Countering Integration Point Problems

Learn about stability patterns to fight integration point failure, emphasis on testing different flows, and some important points for integration setup.

Integration point failure

A stand-alone system that doesn’t integrate with anything is rare, not to mention being almost useless. What can we do to make integration points safer? The most effective stability patterns to combat integration point failures are Circuit Breaker and Decoupling Middleware.

Cynical software

Testing helps, too. Cynical software should handle violations of form and function, such as badly formed headers or abruptly closed connections. To make sure our software is cynical enough, we should make a test harness, a simulator that provides controllable behavior for each integration test (see Test Harnesses).

Simulate network failures

Setting the test harness to spit back canned responses facilitates functional testing. It also provides isolation from the target system when we’re testing. Finally, each such test harness should also allow us to simulate various kinds of system and network failures.

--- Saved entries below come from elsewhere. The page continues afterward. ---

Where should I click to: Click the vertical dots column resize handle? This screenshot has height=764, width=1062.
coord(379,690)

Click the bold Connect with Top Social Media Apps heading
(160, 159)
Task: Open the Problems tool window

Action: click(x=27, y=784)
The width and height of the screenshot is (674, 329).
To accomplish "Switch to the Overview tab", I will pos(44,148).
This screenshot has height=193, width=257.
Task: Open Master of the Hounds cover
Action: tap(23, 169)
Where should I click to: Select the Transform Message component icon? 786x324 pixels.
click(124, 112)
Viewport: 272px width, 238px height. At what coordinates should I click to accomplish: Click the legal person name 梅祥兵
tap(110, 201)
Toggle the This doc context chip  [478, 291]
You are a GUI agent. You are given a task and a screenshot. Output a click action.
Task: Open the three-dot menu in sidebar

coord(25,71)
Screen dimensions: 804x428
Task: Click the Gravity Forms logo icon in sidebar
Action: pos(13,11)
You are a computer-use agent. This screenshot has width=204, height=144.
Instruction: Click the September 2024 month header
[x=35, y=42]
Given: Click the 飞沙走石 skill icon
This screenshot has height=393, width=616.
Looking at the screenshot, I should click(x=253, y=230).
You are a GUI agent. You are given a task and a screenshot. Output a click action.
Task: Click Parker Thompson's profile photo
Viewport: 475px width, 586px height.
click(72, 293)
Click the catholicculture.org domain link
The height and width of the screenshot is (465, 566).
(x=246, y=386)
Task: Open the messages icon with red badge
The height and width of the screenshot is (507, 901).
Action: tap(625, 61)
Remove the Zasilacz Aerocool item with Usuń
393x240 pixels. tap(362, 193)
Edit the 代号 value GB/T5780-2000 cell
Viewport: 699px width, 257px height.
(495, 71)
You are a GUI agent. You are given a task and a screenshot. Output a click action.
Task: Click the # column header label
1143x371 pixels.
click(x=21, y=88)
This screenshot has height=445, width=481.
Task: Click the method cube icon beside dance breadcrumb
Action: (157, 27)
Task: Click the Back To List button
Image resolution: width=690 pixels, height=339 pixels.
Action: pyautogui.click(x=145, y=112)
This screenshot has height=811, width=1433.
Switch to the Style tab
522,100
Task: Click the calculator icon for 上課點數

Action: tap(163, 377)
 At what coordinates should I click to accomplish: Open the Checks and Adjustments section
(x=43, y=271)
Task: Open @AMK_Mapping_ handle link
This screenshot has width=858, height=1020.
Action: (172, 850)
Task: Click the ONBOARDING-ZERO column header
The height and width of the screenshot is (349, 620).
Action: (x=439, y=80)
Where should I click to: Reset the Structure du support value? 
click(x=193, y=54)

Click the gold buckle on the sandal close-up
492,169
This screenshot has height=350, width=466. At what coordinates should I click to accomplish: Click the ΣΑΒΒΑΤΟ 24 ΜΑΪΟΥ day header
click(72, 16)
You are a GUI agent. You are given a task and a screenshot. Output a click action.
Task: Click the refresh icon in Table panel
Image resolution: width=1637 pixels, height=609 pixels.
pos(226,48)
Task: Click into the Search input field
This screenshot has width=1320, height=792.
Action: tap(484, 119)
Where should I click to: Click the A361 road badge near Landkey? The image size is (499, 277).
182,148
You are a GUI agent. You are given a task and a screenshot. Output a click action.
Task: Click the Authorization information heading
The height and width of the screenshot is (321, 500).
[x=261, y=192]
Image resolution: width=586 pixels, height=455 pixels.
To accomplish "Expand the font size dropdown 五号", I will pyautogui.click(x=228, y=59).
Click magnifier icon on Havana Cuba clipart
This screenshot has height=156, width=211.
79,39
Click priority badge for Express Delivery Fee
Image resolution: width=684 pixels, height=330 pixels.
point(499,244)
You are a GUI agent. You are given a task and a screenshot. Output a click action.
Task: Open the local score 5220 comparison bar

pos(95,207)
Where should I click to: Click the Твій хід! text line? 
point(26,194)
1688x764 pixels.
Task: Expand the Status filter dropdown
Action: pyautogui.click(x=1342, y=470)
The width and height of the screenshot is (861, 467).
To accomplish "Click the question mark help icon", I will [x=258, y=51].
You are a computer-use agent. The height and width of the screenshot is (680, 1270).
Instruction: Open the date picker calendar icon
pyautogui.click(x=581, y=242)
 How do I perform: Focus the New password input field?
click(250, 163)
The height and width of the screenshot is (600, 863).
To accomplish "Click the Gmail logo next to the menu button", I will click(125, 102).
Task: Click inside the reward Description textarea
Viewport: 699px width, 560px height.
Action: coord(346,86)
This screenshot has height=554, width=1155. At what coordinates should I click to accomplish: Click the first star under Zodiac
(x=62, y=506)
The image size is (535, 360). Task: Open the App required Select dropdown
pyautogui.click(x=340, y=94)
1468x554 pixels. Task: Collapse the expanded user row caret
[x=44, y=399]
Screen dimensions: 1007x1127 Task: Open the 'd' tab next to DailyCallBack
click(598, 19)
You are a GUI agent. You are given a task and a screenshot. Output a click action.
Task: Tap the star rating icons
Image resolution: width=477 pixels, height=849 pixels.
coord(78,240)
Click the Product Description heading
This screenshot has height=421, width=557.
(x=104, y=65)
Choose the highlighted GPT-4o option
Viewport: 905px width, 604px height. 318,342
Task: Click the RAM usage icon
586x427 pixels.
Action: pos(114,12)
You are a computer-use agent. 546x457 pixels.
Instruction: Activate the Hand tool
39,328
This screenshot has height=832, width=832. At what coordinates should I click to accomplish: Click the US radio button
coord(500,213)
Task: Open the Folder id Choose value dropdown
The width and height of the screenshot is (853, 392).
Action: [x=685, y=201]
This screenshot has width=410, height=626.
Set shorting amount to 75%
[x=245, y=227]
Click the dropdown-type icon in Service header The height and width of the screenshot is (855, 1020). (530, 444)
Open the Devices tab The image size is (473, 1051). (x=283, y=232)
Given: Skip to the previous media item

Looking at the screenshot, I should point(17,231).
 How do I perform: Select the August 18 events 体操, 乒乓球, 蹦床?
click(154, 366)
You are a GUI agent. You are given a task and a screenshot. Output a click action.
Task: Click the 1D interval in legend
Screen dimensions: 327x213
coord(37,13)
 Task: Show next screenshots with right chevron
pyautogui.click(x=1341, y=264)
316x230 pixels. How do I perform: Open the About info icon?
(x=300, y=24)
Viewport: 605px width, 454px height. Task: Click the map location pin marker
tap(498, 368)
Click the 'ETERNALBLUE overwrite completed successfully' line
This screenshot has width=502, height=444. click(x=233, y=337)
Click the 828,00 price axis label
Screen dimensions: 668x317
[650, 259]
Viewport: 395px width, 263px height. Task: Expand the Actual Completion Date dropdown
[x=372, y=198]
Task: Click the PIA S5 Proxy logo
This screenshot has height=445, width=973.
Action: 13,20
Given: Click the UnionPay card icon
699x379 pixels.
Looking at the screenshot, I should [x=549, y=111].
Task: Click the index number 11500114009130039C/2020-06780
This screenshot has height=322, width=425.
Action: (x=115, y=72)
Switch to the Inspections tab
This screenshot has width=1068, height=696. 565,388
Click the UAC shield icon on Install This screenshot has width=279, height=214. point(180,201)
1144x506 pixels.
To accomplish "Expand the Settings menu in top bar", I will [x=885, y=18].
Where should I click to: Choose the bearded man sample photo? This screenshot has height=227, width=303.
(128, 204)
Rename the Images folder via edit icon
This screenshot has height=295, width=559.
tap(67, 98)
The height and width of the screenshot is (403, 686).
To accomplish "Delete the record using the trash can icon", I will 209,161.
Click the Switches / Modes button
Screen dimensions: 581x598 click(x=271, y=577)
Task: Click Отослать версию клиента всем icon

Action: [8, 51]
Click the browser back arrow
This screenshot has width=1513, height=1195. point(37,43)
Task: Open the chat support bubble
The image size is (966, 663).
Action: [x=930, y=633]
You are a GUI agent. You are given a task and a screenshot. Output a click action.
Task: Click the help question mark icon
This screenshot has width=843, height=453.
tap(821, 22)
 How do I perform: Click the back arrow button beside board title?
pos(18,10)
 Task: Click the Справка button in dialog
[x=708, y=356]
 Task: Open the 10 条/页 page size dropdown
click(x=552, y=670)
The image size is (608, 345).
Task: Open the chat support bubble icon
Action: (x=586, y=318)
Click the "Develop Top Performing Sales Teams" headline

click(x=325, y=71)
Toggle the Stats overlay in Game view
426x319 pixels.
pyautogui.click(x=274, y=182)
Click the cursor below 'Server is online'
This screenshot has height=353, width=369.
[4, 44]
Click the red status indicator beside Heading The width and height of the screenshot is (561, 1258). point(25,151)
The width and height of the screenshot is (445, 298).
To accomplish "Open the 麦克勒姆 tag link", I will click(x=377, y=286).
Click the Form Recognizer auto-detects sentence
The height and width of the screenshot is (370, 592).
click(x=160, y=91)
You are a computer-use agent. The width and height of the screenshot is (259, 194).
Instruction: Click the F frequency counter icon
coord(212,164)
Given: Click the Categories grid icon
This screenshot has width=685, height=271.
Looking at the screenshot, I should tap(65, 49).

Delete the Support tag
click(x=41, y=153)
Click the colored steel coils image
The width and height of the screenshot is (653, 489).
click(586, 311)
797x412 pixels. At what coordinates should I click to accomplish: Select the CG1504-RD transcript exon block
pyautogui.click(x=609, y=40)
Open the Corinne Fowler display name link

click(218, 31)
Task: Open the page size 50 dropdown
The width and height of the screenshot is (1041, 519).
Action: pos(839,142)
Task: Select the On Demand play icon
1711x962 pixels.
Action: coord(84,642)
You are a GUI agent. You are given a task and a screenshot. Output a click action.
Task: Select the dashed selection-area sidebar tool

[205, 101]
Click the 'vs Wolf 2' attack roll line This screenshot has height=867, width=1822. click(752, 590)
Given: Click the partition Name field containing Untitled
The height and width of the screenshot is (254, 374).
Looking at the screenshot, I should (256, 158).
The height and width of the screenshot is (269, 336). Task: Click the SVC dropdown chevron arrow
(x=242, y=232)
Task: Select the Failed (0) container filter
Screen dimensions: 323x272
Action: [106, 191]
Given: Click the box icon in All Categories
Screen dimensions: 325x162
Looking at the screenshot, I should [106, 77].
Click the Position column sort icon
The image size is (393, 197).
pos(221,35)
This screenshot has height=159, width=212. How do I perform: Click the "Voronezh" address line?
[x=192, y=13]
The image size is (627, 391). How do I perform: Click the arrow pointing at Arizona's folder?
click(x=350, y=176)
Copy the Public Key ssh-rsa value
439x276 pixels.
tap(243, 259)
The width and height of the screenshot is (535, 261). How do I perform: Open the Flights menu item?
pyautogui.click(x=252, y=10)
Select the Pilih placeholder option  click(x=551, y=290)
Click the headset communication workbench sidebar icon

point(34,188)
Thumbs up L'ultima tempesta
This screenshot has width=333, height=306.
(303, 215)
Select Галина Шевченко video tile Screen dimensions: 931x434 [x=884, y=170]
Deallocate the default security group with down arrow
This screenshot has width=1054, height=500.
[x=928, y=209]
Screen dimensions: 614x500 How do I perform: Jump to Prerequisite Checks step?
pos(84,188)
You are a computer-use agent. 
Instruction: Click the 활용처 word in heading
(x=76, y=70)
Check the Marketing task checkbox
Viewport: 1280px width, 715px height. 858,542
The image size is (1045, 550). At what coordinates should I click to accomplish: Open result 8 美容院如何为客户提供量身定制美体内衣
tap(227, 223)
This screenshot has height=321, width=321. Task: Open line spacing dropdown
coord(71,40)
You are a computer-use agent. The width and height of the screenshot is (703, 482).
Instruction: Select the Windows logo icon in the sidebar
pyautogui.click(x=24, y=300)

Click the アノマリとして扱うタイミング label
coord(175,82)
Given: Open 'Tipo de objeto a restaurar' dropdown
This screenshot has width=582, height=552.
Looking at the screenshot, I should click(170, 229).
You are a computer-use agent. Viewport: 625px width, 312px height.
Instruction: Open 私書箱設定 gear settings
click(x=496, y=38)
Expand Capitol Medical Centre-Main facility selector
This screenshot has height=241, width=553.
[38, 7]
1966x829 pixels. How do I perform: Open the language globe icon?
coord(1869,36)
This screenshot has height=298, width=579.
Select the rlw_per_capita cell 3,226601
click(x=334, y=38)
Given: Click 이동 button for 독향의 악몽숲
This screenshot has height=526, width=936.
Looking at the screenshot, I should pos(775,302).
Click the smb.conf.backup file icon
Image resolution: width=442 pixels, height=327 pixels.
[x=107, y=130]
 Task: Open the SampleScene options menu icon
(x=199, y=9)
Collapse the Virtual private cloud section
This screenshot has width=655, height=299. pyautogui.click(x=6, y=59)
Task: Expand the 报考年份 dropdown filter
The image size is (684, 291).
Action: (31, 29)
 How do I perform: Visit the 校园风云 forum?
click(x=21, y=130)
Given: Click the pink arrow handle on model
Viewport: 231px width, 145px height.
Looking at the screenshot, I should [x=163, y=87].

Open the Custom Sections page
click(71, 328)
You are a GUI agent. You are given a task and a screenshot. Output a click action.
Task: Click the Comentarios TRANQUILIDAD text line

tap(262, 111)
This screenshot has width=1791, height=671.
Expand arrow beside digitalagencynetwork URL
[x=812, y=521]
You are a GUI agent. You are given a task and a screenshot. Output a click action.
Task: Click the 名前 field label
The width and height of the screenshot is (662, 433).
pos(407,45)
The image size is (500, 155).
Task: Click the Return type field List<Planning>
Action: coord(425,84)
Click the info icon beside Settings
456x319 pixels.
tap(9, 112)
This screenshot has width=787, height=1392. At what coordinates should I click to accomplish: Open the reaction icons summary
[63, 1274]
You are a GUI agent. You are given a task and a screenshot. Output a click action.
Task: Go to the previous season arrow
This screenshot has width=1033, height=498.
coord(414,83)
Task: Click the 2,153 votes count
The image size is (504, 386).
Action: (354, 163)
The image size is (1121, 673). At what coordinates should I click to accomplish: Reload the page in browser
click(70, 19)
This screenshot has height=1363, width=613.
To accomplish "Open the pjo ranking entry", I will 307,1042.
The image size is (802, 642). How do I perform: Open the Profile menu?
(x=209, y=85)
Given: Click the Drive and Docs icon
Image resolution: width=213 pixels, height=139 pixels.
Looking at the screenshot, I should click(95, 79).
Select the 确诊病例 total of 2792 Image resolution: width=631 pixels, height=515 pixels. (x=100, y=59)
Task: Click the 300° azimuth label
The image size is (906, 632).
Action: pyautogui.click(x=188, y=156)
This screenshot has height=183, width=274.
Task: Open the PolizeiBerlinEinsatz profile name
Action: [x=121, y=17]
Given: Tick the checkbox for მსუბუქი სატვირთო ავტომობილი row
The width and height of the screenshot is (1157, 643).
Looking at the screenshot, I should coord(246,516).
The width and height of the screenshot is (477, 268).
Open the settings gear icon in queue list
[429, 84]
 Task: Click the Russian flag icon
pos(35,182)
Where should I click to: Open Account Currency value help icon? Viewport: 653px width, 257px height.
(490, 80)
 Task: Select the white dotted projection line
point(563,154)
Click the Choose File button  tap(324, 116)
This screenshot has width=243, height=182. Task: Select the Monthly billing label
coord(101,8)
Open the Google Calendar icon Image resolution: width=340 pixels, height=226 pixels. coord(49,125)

This test harness will immediately help with functional testing. To test for stability, we also need to flip all the switches on the harness while the system is under considerable load. This load can come from a bunch of workstations or cloud instances, but it definitely requires much more than a handful of testers clicking around on their desktops.

Tips to remember

Beware this necessary evil

Every integration point will eventually fail in some way, and we need to be prepared for that failure.

Prepare for the many forms of failure

Integration point failures take several forms, ranging from various network errors to semantic errors. We will not get nice error responses delivered through the defined protocol. Instead, we’ll see some kind of protocol violation, slow response, or outright hang.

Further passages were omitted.